Echocardiography or Ultrasound

Echocardiography or ultrasound: Patients can develop a pericardial effusion secondary to TB.

Other Diagnostic Studies

Because of difficulties with the Tuberculin skin test, many laboratory methods of diagnosis are emerging [5] [6].

Treatment

Medical Therapy

If there is a high probability of infection, presumptively treat the patient even if the stain is negative, while waiting for the culture results. The patient should be brought back in few weeks. Patients usually feel better a few weeks post-treatment. In the U.S., all TB is tested for drug resistance. Isoniazid (INH) resistant TB can be treated in same way as non-MDR TB.

Surgery

Surgery may be necessary, especially to drain spinal abscesses or to stabilize the spine in case of Pott's disease.

Primary Prevention

Many countries use BCG vaccine as part of their TB control programs, especially for infants. This was the first vaccine for TB and developed at the Pasteur Institute in France between 1905 and 1921.[7] However, mass vaccination with BCG did not start until after World War II.[8] The protective efficacy of BCG for preventing serious forms of TB (e.g. meningitis) in children is greater than 80%; its protective efficacy for preventing pulmonary TB in adolescents and adults is variable, ranging from 0 to 80%.[9]

Secondary Prevention

All health-care settings need an infection-control program designed to ensure prompt 1) detection, 2) airborne precautions and 3) treatment of persons who have suspected or confirmed tuberculosis (TB) disease (or prompt referral of persons who have suspected TB disease for settings where persons with TB disease are not expected to be encountered). In order to be effective, the primary emphasis of the TB infection-control program should be on achieving these three goals.
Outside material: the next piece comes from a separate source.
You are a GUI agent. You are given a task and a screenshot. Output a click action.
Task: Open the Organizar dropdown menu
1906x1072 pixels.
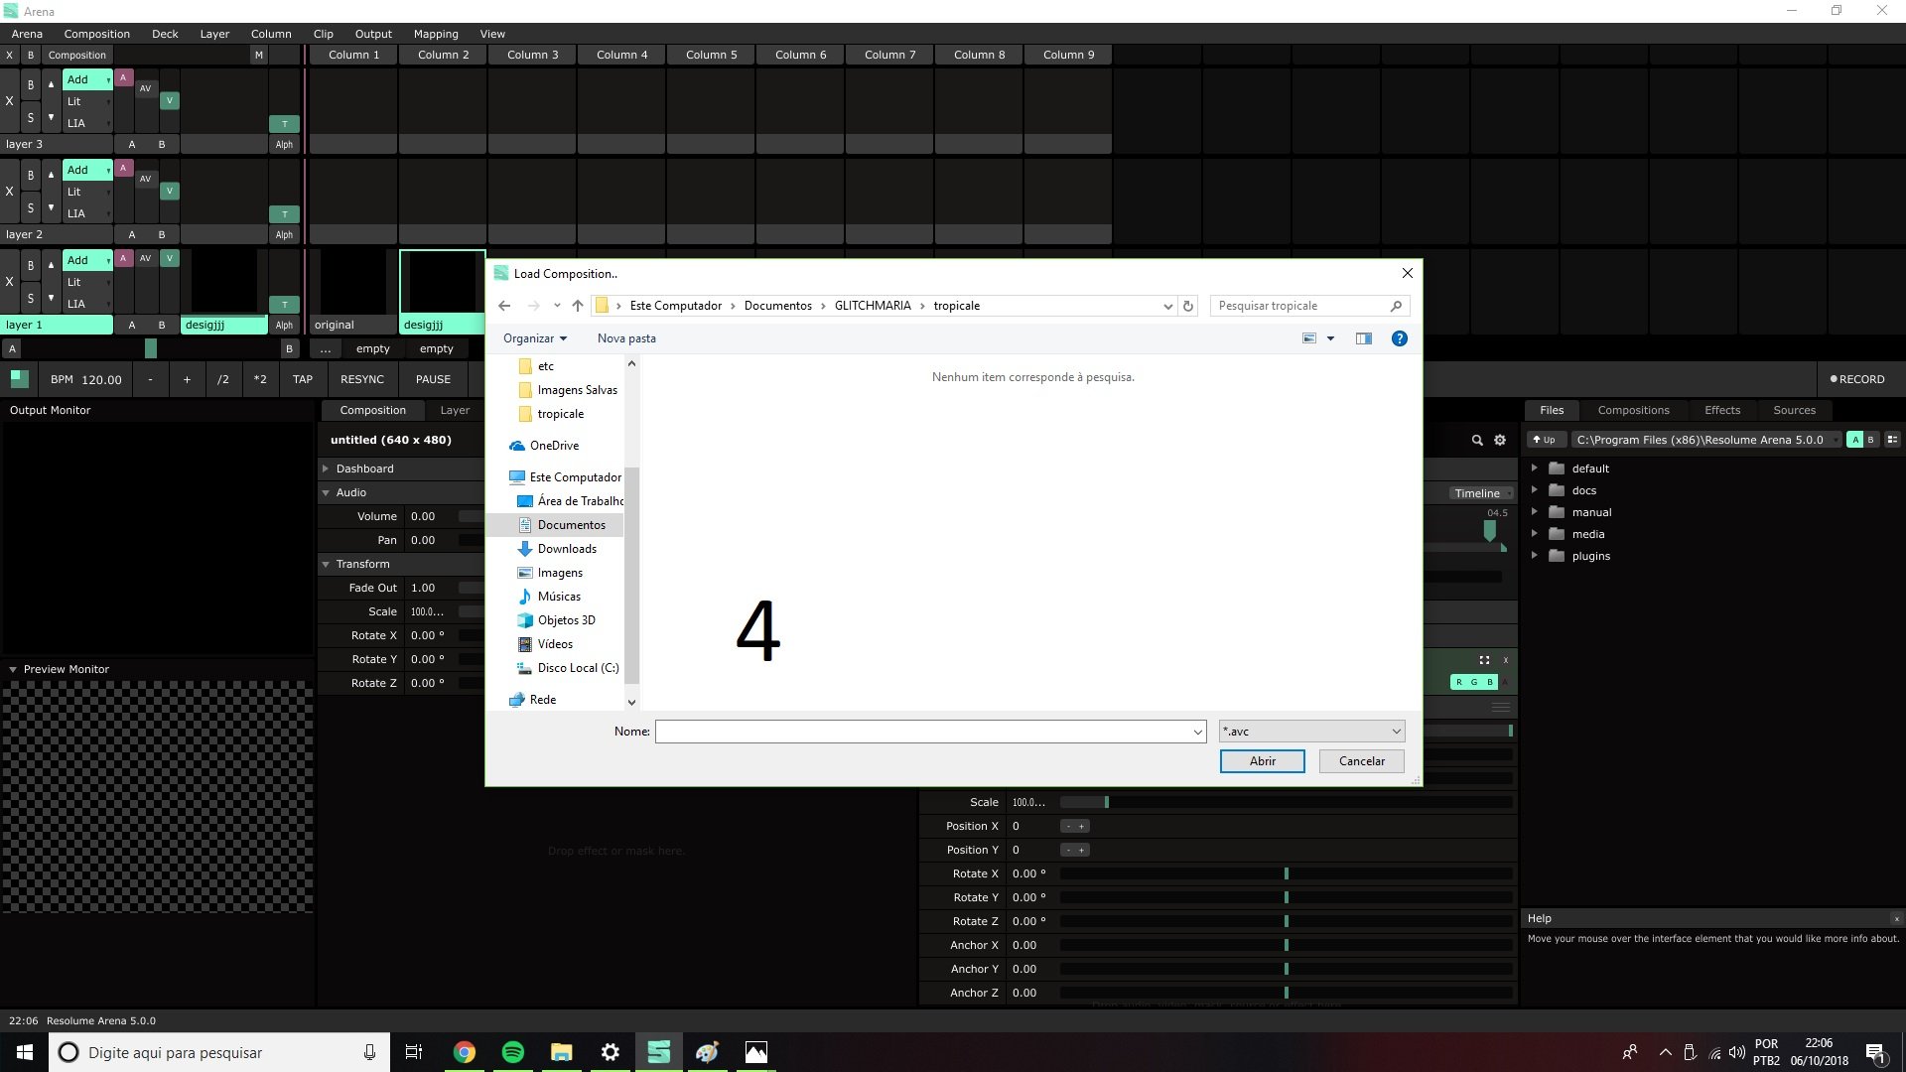(534, 338)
In all health-care settings, particularly those in which persons who are at high risk for exposure to Mycobacterium tuberculosis work or receive care, policies and procedures for TB control should be developed, reviewed periodically, and evaluated for effectiveness to determine the actions necessary to minimize the risk for transmission of M. tuberculosis.

References

  1. Raviglione MC, O'Brien RJ (2004). "Tuberculosis". In Kasper DL, Braunwald E, Fauci AS, Hauser SL, Longo DL, Jameson JL, Isselbacher KJ, eds. Harrison's Principles of Internal Medicine (16th ed. ed.). McGraw-Hill Professional. pp. 953–66. doi:10.1036/0071402357. ISBN 0071402357.
  2. World Health Organization (WHO). Tuberculosis Fact sheet N°104 - Global and regional incidence. March 2006, Retrieved on 6 October 2006.
  3. Rothschild B, Martin L, Lev G, Bercovier H, Bar-Gal G, Greenblatt C, Donoghue H, Spigelman M, Brittain D (2001). "Mycobacterium tuberculosis complex DNA from an extinct bison dated 17,000 years before the present". Clin Infect Dis. 33 (3): 305–11. PMID 11438894.
  4. Pearce-Duvet J (2006). "The origin of human pathogens: evaluating the role of agriculture and domestic animals in the evolution of human disease". Biol Rev Camb Philos Soc. 81 (3): 369–82. PMID 16672105.
  5. Drobniewski F, Caws M, Gibson A, Young D (2003). "Modern laboratory diagnosis of tuberculosis". Lancet Infect Dis. 3 (3): 141–7. PMID 12614730.
  6. Dinnes J, Deeks J, Kunst H, Gibson A, Cummins E, Waugh N, Drobniewski F, Lalvani A (2007). "A systematic review of rapid diagnostic tests for the detection of tuberculosis infection". Health Technol Assess. 11 (3): 1–314. PMID 17266837.
  7. Bonah C (2005). "The 'experimental stable' of the BCG vaccine: safety, efficacy, proof, and standards, 1921–1933". Stud Hist Philos Biol Biomed Sci. 36 (4): 696–721. PMID 16337557.
  8. Comstock G (1994). "The International Tuberculosis Campaign: a pioneering venture in mass vaccination and research". Clin Infect Dis. 19 (3): 528–40. PMID 7811874.
  9. Bannon M (1999). "BCG and tuberculosis". Arch Dis Child. 80 (1): 80–3. PMID 10325767.